INSTRUCTION 1 = Using the text on solving nonlinear equations in Stata, decide whether each statement agrees with it: (a) nl estimation will not work if the dependent variable y is a constant; (b) the Mata method is presented before the method using nl; (c) the program written for nl has to accept an if clause. For each, answer yes or no and quote the words of the text that decide it.
INSTRUCTION 2 = Write what follows the last line of the text on solving nonlinear equations in Stata.

SUPPLIED TEXT =
We will show you two ways of solving a system of nonlinear equations in Stata. First, we will provide a detailed explanation using nl. Then we will show you the equivalent in Mata.

Suppose you want to solve

    f1(a1,...,an) = 0
f2(a1,...,an) = 0
.
.
.
fn(a1,...,an) = 0


(n nonlinear equations in n unknowns a1,..,an).

First, rewrite the first equation so that its right-hand side is 1:

    f1(a1,...,an) + 1 = 1
f2(a1,...,an) = 0
.
.
.
fn(a1,...,an) = 0


Then set up a fake dataset with n observations as follows:

1. The dependent variable y takes on the value 1 for the first observation and 0 for all the others. Stata’s nl estimation will not work if y is a constant, so you need to write the first equation so that the "right-hand sides" are not all the same; that is why I reformulated the problem above. In this example, I used one for the first observation and zero for the others.
2. Write an nl program that fills in the dependent variable passed to it with the values of the functions. Suppose n=3. Then your program should look something like this:
 program nlfaq

syntax varlist (min=1 max=1) [if], at(name)

tempname a1 a2 a3
scalar a1' = at'[1, 1]
scalar a2' = at'[1, 2]
scalar a3' = at'[1, 3]

tempvar yh
generate double yh' = f1(a1', a2', a3') + 1 in 1
replace yh' = f2(a1', a2', a3') in 2
replace yh' = f3(a1', a2', a3') in 3

replace varlist' = yh'

end

nl requires that our program accept an if clause, though we can ignore it in our program because we do not have missing data and will not be restricting the estimation sample when calling nl.
1. Call nl with y as the dependent variable, specifying initial values for a1, a2, ..., and at which the functions can be evaluated.

Here is an example. Suppose I want to solve the following system for A, B, and C:

  exp(A) + B*C = 3
A/B + C^2    = log(B)
A/(A+B+C)    = sin(C)


Here is my nl program:

 program nlfaq

syntax varlist(min=1 max=1) [if], at(name)

tempname A B C
scalar A' = at'[1, 1]
scalar B' = at'[1, 2]
scalar C' = at'[1, 3]

tempvar yh
gen double yh' = exp(A') + B'*C' - 2 in 1
replace yh' = A'/B' + C'^2 - log(B') in 2
replace yh' = A'/(A'+B'+C') - sin(C') in 3

replace varlist' = yh'

end


Now I generate the dataset nl requires:

 . clear
. set obs 3
obs was 0, now 3

. generate y = 0

. replace y = 1 in 1


I estimate using nl:

 . nl faq @ y, parameters(A B C) initial(A 1 B 1 C 1)
(obs = 3)

Iteration 0:  residual SS =  .5792985
Iteration 1:  residual SS =  .0364809
Iteration 2:  residual SS =  .0001378
Iteration 3:  residual SS =  2.92e-09
Iteration 4:  residual SS =  1.43e-18
Iteration 5:  residual SS =  2.25e-31

Source |       SS       df       MS
-------------+------------------------------         Number of obs =         3
Model |           1     3  .333333333         R-squared     =    1.0000
Residual |  2.2495e-31     0           .         Adj R-squared =         .

Rows of pointing data:
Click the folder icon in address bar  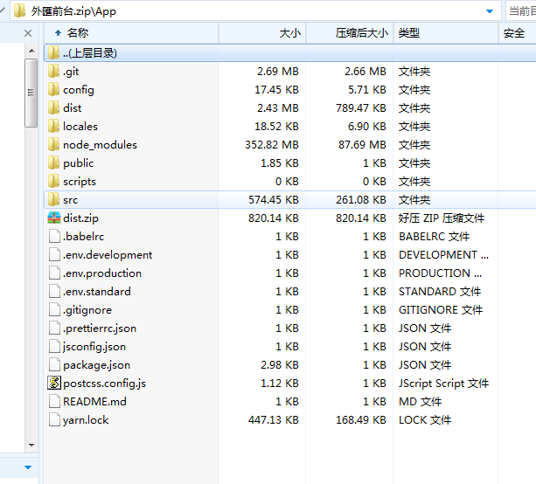click(18, 11)
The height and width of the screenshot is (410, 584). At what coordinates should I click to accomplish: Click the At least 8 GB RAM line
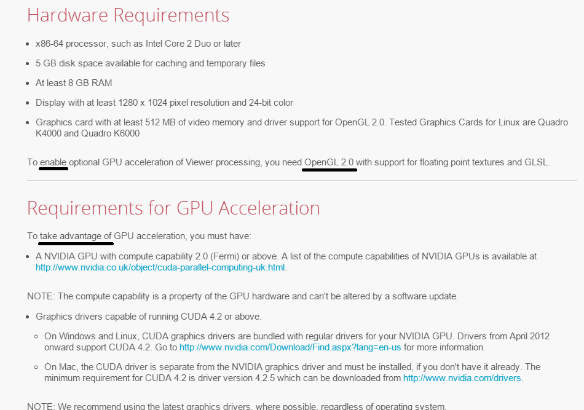74,83
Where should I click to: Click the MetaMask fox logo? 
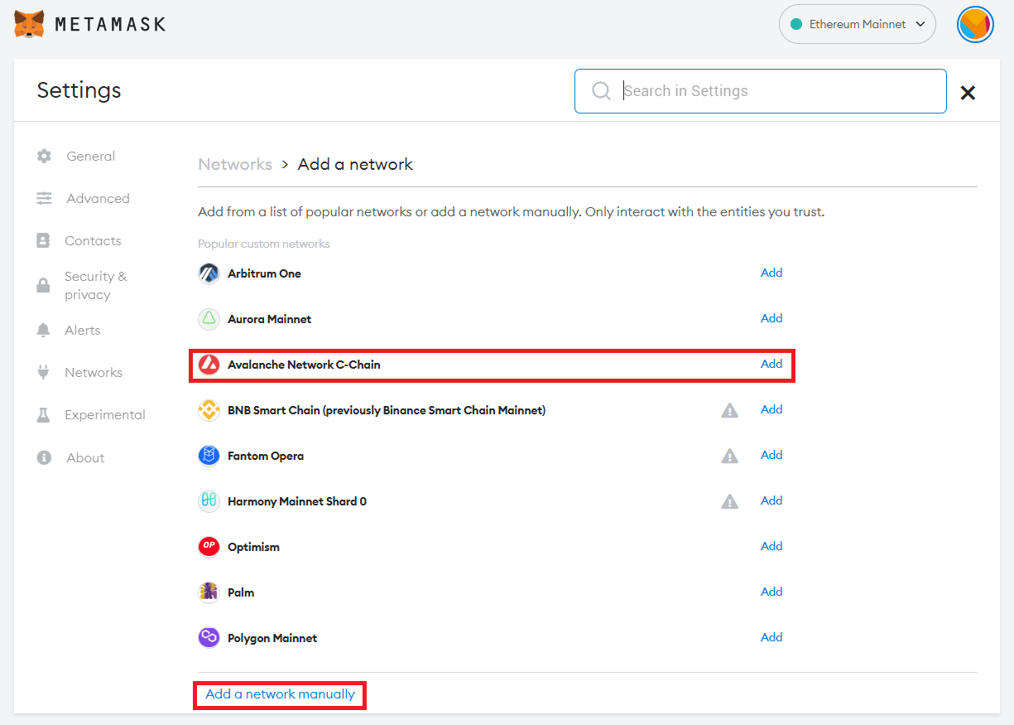pyautogui.click(x=30, y=24)
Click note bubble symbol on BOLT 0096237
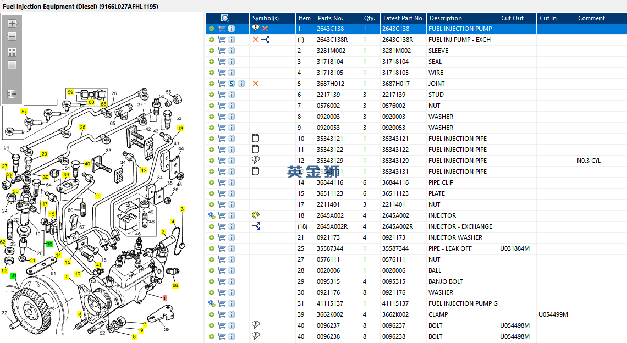 pyautogui.click(x=255, y=325)
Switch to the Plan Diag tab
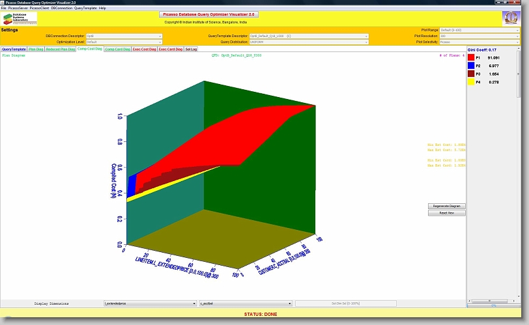The image size is (529, 325). [36, 49]
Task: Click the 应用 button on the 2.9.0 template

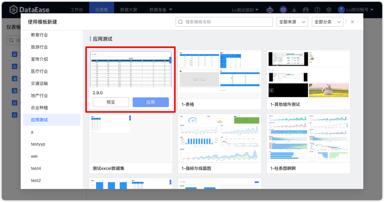Action: [151, 102]
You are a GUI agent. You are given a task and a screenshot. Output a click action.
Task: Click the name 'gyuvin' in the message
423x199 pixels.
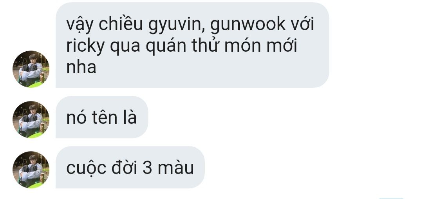(176, 25)
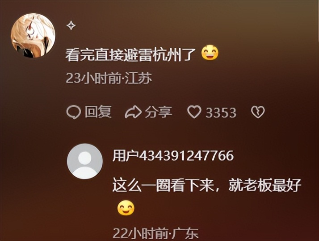319x241 pixels.
Task: Click the reply speech bubble icon
Action: point(73,112)
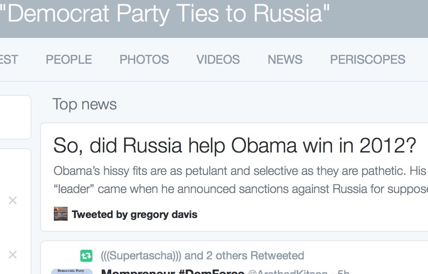
Task: Click the article summary about Obama's hissy fits
Action: (239, 180)
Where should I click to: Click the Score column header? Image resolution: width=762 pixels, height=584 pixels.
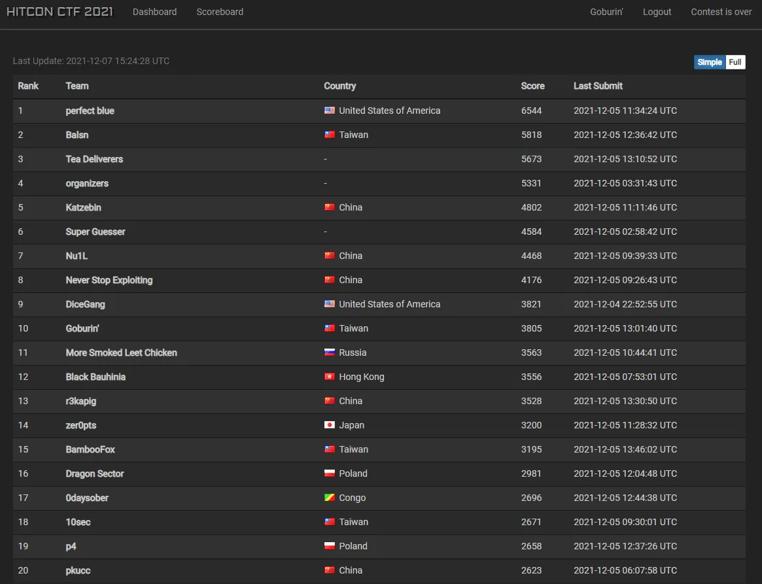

EXPECTED OUTPUT 1 =
(a) Yes: "Stata’s nl estimation will not work if y is a constant"
(b) No: "First, we will provide a detailed explanation using nl. Then we will show you the equivalent in Mata."
(c) Yes: "nl requires that our program accept an if clause"

EXPECTED OUTPUT 2 =
-------------+------------------------------         Root MSE      =         .
Total |           1     3  .333333333         Res. dev.     = -206.4905

------------------------------------------------------------------------------
y |      Coef.   Std. Err.      t    P>|t|     [95% Conf. Interval]
-------------+----------------------------------------------------------------
/A |   .8973072          .        .       .            .           .
/B |   1.803287          .        .       .            .           .
/C |   .3033412          .        .       .            .           .
------------------------------------------------------------------------------


Finally, I verify the solution:

 . scalar A = [A]_b[_cons]
. scalar B = [B]_b[_cons]
. scalar C = [C]_b[_cons]
. di exp(A) + B*C
3
. di A/B + C^2 "   " log(B)
.58961117   .58961117

. di A/(A+B+C) "   " sin(C)
.29871053   .29871053


Now let’s see how to do this with optimize():

. clear mata

. mata:
------------------------------------------------- mata (type end to exit) ------
:
: void mysolver(todo, p, lnf, S, H)
>         {
>                 a   = p[1]
>                 b   = p[2]
>                 c   = p[3]
>                 lnf = (exp(a) + b*c - 3 )^2 \
>                       (a/b + c^2 - log(b))^2 \
>                       (a/(a+b+c) - sin(c))^2
>         }
note: argument todo unused
note: argument S unused
note: argument H unused

: S = optimize_init()

: optimize_init_evaluator(S, &mysolver())

: optimize_init_evaluatortype(S, "v0")

: optimize_init_params(S, (1,1,1))

: optimize_init_which(S,  "min" )

: optimize_init_tracelevel(S,"none")

: optimize_init_conv_ptol(S, 1e-16)

: optimize_init_conv_vtol(S, 1e-16)

: p = optimize(S)

: p
1             2             3
+-------------------------------------------+
1 |  .8973071614   1.803287112   .3033412094  |
+-------------------------------------------+

: end
--------------------------------------------------------------------------------
`

Notice that when using optimize, we don’t need to set up an independent variable y. We just define an evaluator function that, for each observation, evaluates to the square of one of the three expressions that need to be equal to zero.